FIFA’s Chief of global development Arsene Wenger seems to have sent waves of shivers into the heart of the big moguls at UEFA with his recent comments on the need to help Africa improve its football Infrastructure.
Wenger seems to suggest that Africa’s infrastructure is inadequate for talent development and that Europe is the only continent where rising stars can reach full potential.
The former Arsenal boss seems to have ruffled feathers of CONMEBOL president Alejandro Dominguez who through the organization issued a baseless statement condemning Wenger’s progressive suggestions on the need to support Africa so that many of it’s stars don’t look at Europe a final destination.
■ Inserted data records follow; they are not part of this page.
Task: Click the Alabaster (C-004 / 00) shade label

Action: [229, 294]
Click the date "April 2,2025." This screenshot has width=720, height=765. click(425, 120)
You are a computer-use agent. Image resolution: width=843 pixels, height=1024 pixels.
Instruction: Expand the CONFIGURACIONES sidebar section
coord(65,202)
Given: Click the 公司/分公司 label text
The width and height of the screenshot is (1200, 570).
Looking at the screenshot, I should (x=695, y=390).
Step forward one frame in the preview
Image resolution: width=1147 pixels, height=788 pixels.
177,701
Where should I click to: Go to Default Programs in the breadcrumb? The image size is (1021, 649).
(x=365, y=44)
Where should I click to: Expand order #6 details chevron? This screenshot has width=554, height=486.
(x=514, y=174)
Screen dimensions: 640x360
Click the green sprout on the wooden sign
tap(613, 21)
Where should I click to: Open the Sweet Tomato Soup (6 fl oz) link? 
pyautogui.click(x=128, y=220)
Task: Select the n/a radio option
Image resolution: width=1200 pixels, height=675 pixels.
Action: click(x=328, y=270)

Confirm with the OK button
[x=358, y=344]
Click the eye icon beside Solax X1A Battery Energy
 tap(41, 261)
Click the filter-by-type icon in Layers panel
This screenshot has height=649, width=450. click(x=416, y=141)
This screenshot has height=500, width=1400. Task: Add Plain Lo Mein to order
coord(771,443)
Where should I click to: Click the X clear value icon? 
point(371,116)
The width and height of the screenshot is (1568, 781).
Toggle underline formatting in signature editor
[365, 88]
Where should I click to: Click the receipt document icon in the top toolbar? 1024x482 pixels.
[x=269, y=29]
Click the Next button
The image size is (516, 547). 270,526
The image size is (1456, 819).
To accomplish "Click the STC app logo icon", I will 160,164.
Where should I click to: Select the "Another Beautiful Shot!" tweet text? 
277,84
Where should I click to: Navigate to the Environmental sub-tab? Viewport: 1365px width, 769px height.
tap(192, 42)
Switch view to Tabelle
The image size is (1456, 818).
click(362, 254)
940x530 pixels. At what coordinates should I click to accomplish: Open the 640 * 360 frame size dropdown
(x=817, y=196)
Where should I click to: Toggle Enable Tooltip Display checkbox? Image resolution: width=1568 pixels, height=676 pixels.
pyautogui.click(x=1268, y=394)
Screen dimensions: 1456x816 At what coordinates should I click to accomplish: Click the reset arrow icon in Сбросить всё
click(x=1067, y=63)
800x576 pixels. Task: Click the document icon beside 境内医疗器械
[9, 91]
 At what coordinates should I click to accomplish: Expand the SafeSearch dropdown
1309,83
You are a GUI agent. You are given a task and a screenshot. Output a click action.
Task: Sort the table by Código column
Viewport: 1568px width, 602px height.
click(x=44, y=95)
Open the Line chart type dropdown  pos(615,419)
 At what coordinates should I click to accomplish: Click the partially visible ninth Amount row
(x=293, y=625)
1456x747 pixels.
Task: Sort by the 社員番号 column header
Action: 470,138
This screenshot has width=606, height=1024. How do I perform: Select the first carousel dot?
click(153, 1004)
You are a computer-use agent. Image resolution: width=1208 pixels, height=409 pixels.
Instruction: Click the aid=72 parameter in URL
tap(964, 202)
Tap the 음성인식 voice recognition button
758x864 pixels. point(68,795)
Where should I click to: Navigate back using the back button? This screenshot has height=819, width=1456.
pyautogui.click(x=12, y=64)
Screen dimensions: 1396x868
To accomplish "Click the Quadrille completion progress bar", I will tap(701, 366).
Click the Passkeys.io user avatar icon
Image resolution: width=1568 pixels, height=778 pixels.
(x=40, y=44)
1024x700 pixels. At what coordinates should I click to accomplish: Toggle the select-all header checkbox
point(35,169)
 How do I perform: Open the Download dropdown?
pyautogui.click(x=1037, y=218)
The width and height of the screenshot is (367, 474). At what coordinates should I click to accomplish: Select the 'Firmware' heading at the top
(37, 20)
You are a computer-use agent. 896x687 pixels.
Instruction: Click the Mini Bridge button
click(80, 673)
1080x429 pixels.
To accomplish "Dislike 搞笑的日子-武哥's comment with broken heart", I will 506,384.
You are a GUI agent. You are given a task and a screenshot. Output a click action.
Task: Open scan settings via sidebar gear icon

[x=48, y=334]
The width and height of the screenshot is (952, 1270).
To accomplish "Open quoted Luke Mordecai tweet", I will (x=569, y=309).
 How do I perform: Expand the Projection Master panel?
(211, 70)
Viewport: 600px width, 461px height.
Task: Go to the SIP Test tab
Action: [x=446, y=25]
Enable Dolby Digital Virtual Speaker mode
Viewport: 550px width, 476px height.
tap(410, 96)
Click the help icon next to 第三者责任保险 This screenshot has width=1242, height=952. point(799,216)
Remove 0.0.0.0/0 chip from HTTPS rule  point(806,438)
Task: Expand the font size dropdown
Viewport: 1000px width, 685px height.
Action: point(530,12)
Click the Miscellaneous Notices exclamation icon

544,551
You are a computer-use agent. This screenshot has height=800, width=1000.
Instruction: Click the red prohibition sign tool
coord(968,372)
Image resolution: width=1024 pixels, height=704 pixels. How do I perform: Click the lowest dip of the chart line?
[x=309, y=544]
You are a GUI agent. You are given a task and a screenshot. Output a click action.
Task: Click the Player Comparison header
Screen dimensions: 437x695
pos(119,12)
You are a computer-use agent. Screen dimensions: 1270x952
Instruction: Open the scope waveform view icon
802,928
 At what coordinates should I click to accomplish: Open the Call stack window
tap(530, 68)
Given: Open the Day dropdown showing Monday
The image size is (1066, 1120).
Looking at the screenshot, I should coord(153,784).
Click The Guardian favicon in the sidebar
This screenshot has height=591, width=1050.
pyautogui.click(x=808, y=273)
Wenger said that if French striker Kylian Mbappe “had been born in Cameroon, he wouldn’t have become the striker he is today.”
While speaking at the International Coaching Conference in Freiburg, Germany, in May Wenger said that if French striker Kylian Mbappe “had been born in Cameroon, he wouldn’t have become the striker he is today.”
“There’s Europe and there’s rest of the world,” Wenger added. “The latter needs help, otherwise we’re going to miss a great deal of talent.”
CONMEBOL said frequently in its response that the “Most objectionable prejudices are disguised as reasoned and intelligent reflections. Wenger’s words, beyond showing an unusual ignorance about the valuable input of African players in world soccer, and particularly in Europe, show a denigrating twist that hides the effort of footballers and sporting institutions that are not in Europe,” the CONMEBOL statement said.
“Just like Africans, we South Americans know first hand that kind of behavior that comes from the belief that the world begins and ends in Europe.”
The CONMEBOL President seems to have lost the plot in his urge to please the UEFA President and be his mouthpiece. Everyone in good faith following football knows that Arsène Wenger is a friend of Africa. Some of our continent best players consider him as a father such was his importance to their careers.
The point of his statements was exactly to highlight that Africa football needs to develop in order to detect and retain its talent for longer instead of seeing hundreds of players fleeing at early age to Europe.
Only a handful of them make it to the top. This is a structural problem and any African fan knows it. Wenger is working to help us change that. Europe and Ceferin are interested in keeping their undisputed domain. We must be aware of this expose people like Dominguez who think serious matters can be used for their political interests.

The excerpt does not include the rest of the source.